Andreas Bieber und Stefan Stehl vom Arbeitskreis Dorferneuerung erklärten, was die 86 Dorfbewohner ab dem kommenden Frühjahr bewegen wollen. „Uns ist wichtig, auf jeden Fall die Sicherung des Dorfladens als Versorgungseinrichtung im Ort zu erhalten“, sagte Bieber.

Weiterhin plant der Arbeitskreis, die Freizeitangebote für Kinder und Jugendliche zu verbessern und den Bereich Naherholung und Fremdenverkehr auszubauen. Auch die Wiedernutzung sowie die Sanierung leerstehender historischer Gebäude haben die Dorfbewohner im Blick.

Die Gestaltung des Dorfplatzes ist das erste Projekt, für das es einen Zuschuss in Höhe von 67 274 Euro gibt. Damit finanziert das Land 60 Prozent, die Gemeinde die restlichen 40. Der Platz rund um die Bushaltestelle und vor dem Dorfladen soll Heimbachs Mittelpunkt werden. Die Fläche wird neu gepflastert und mit Pflanzen und Sitzgelegenheiten optisch aufgewertet. Besonderheiten sind ein Zugang zum Dorfbach und ein kleiner Brunnen mit Handpumpe. Für künftige Dorffeste wird ein Schutzdach errichtet. In das Projekt bringen sich die Einwohner mit Eigenleistung ein.

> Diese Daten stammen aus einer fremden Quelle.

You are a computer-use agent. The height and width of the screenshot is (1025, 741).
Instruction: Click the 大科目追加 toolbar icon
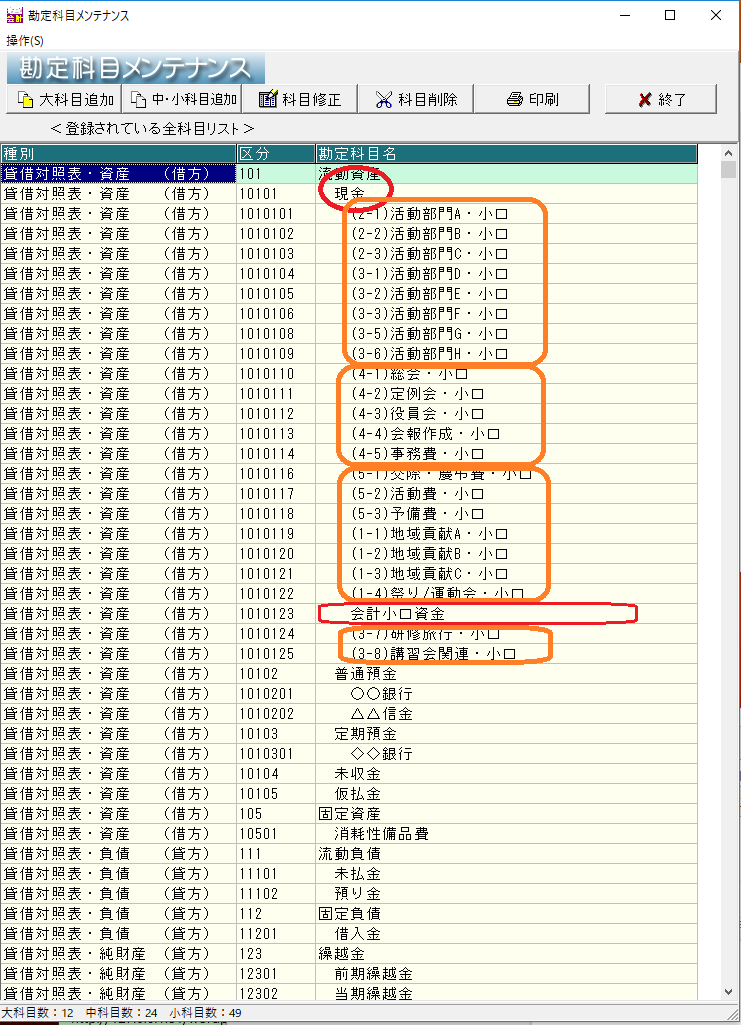pos(26,100)
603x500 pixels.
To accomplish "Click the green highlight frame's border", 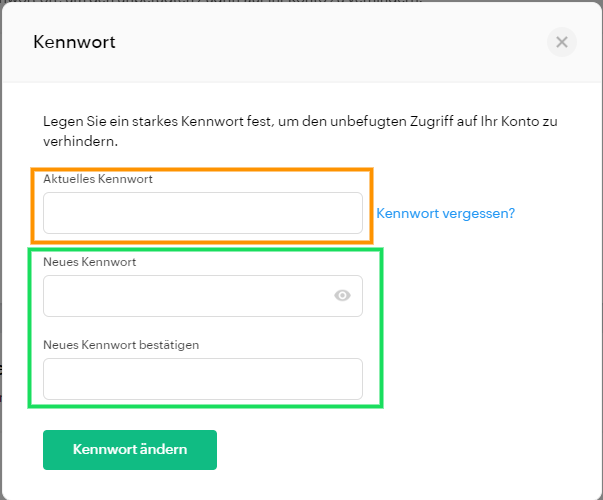I will [x=206, y=250].

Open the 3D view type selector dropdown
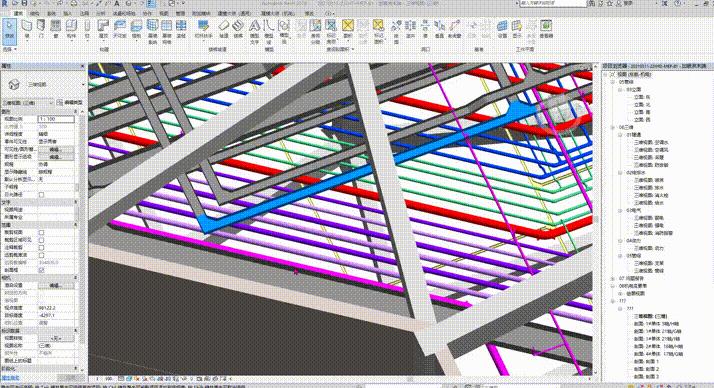28,103
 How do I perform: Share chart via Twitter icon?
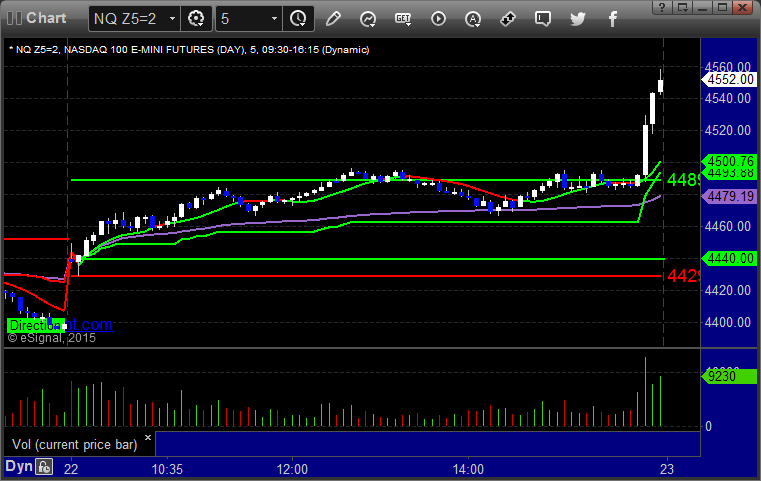578,18
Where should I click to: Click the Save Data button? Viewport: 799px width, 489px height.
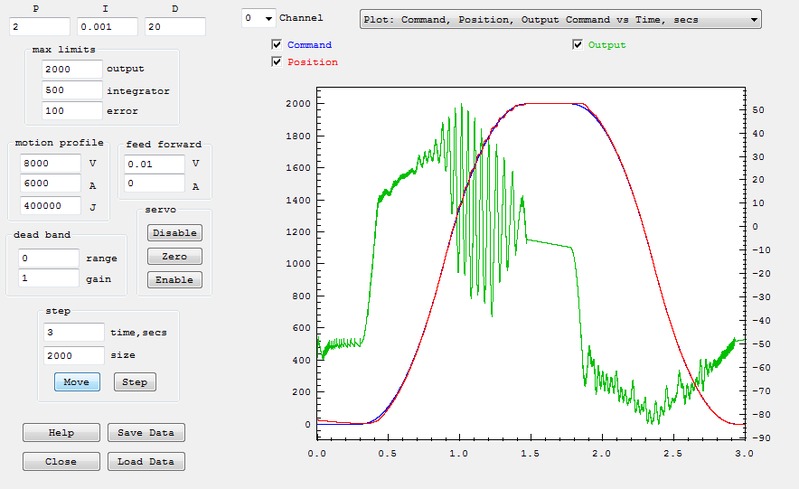(146, 433)
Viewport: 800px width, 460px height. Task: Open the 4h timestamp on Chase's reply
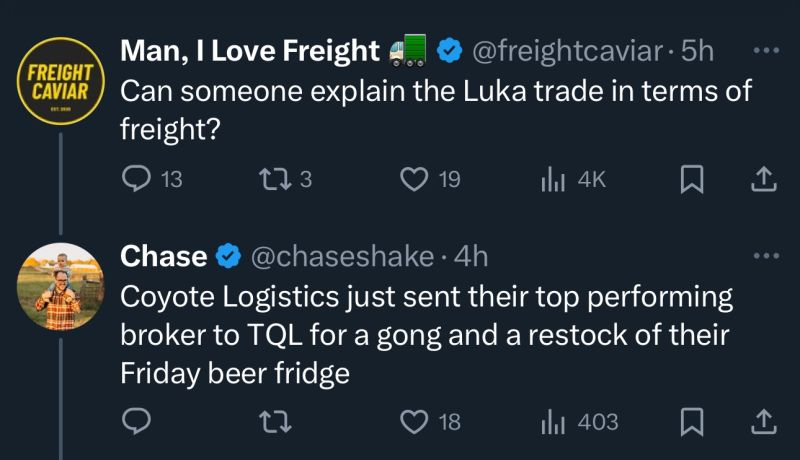pyautogui.click(x=471, y=257)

„Heimbach ist spitze“, freute sich auch Landrat Neupärtl. „Ich habe noch nie einen Bewillingungsbescheid überbracht, wo wie hier 20 Prozenz der Einwohner anwesend waren.“ Lob gab es aber auch für den Bürgermeister: „Dass Heimbach doch noch ins Programm aufgenommen wurde, habt ihr eurem käpferischen Bürgermeister zu verdanken.“

Doch noch sind in Heimbach nicht alle Schäfchen im Trockenen. „Wichtig ist, dass das Dorfgemeinschaftshaus als eines der künftigen Projekte angegangen wird“, stellte Vestweber klar.

Das Haus würde nicht nur von vielen Vereinen genutzt, sondern sei auch durch Geburtstags- und Trauerfeiern und Jugendlichen des Dorfes gut besucht.

60  000 Euro seien von Seiten der Dorferneuerung für die Sanierung veranschlagt. „Das wird nicht reichen. Ich rechne mit Kosten von 80 000 bis 100 000 Euro“, sagte Lothar Vestweber.